La faillite guette La Comédie Humaine

Depuis que le gouvernement du Québec a imposé une limite de 250 spectateurs dans les salles du Québec, histoire de contrer l’expansion du coronavirus, Martin Lavigne balance entre la crainte et l’espoir. Fondateur de la compagnie de théâtre La Comédie Humaine, il a vu trois séances de la pièce Le malade imaginaire-La 4e représentation être annulées. Si le phénomène devait se poursuivre jusqu’à la fin de mars, l’existence même de cette entreprise fondée il y a 15 ans serait menacée.

« La semaine prochaine, les spectacles touchés seront ceux de Saint-Jérôme, Gatineau et Québec. En premier lieu, les diffuseurs annulent. Ensuite, ils tentent de reporter les représentations, mais reste à voir si on trouvera des dates partout et si les membres de la distribution seront disponibles. Perdre trois ou quatre soirs, ça pourrait aller, mais si on se rendait à dix, ce serait très dangereux pour une faillite », a reconnu Martin Lavigne vendredi, au cours d’une entrevue téléphonique accordée au Progrès.

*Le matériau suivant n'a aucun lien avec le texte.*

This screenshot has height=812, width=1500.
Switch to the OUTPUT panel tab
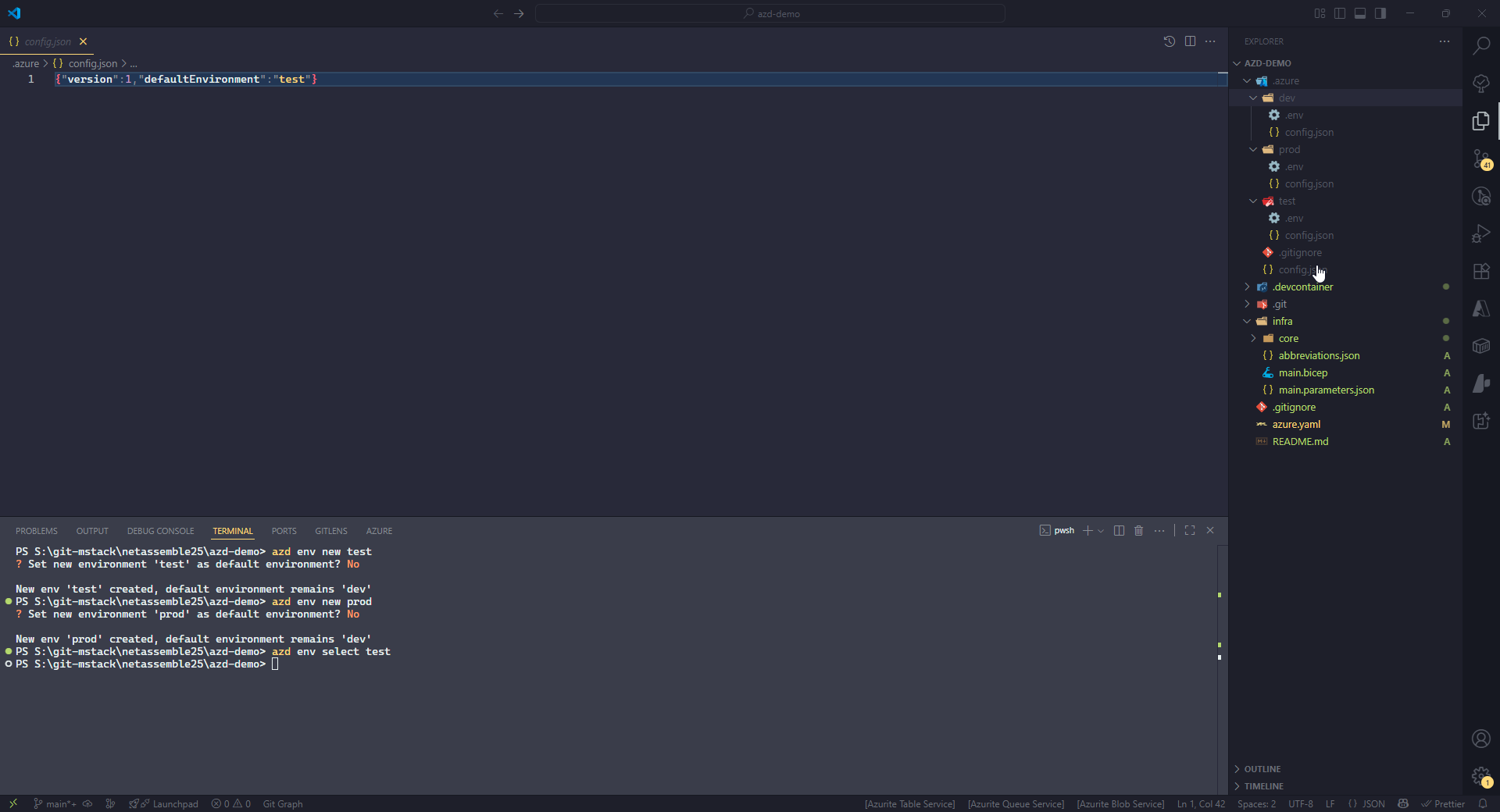[x=92, y=531]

Il faut savoir que les activités de la compagnie ne sont pas subventionnées. Elle qui se donne pour mission de mettre les classiques à la portée de tous monte une production par année, à l’aide de comédiens professionnels. La demande était suffisamment forte pour équilibrer les comptes, mais cette fois, le vent de face possède une force insoupçonnée.

« Il y a eu les grèves dans le milieu scolaire et aussi des boycotts, mais un cas comme celui-ci, c’est la première fois. Ça me fait le même effet qu’un coup de « bat » de baseball. Je me sens comme dans la publicité sur le cancer, où les gens sont renversés quand on leur dit qu’ils ont la maladie. Je ne sais pas s’il sera possible d’éponger les pertes », fait observer Martin Lavigne.

Le gouvernement a promis que les entreprises pénalisées par les mesures de prévention seraient compensées. Le producteur en prend note, sans toutefois se bercer d’illusions. « Jamais ils ne rembourseront tout l’argent que nous aurions récolté aux guichets », avance-t-il. Par bouts, l’homme se montre confiant, alors qu’à d’autres moments, le découragement pointe le bout de son nez.

Les dernières représentations seront données en mai, avec Pierre Chagnon dans les rôles de Molière et d’Argon, ainsi que Mireille Deyglun et six autres interprètes. La seule qui doit avoir lieu au Saguenay-Lac-Saint-Jean est prévue pour le 4 avril, au Théâtre Banque Nationale de Chicoutimi. Pour l’heure, ce rendez-vous demeure à l’affiche, mais un doute subsiste. « Je n’ai pas eu de nouvelles de Diffusion Saguenay. J’imagine qu’ils réfléchissent à la situation », note le patron de La Comédie Humaine.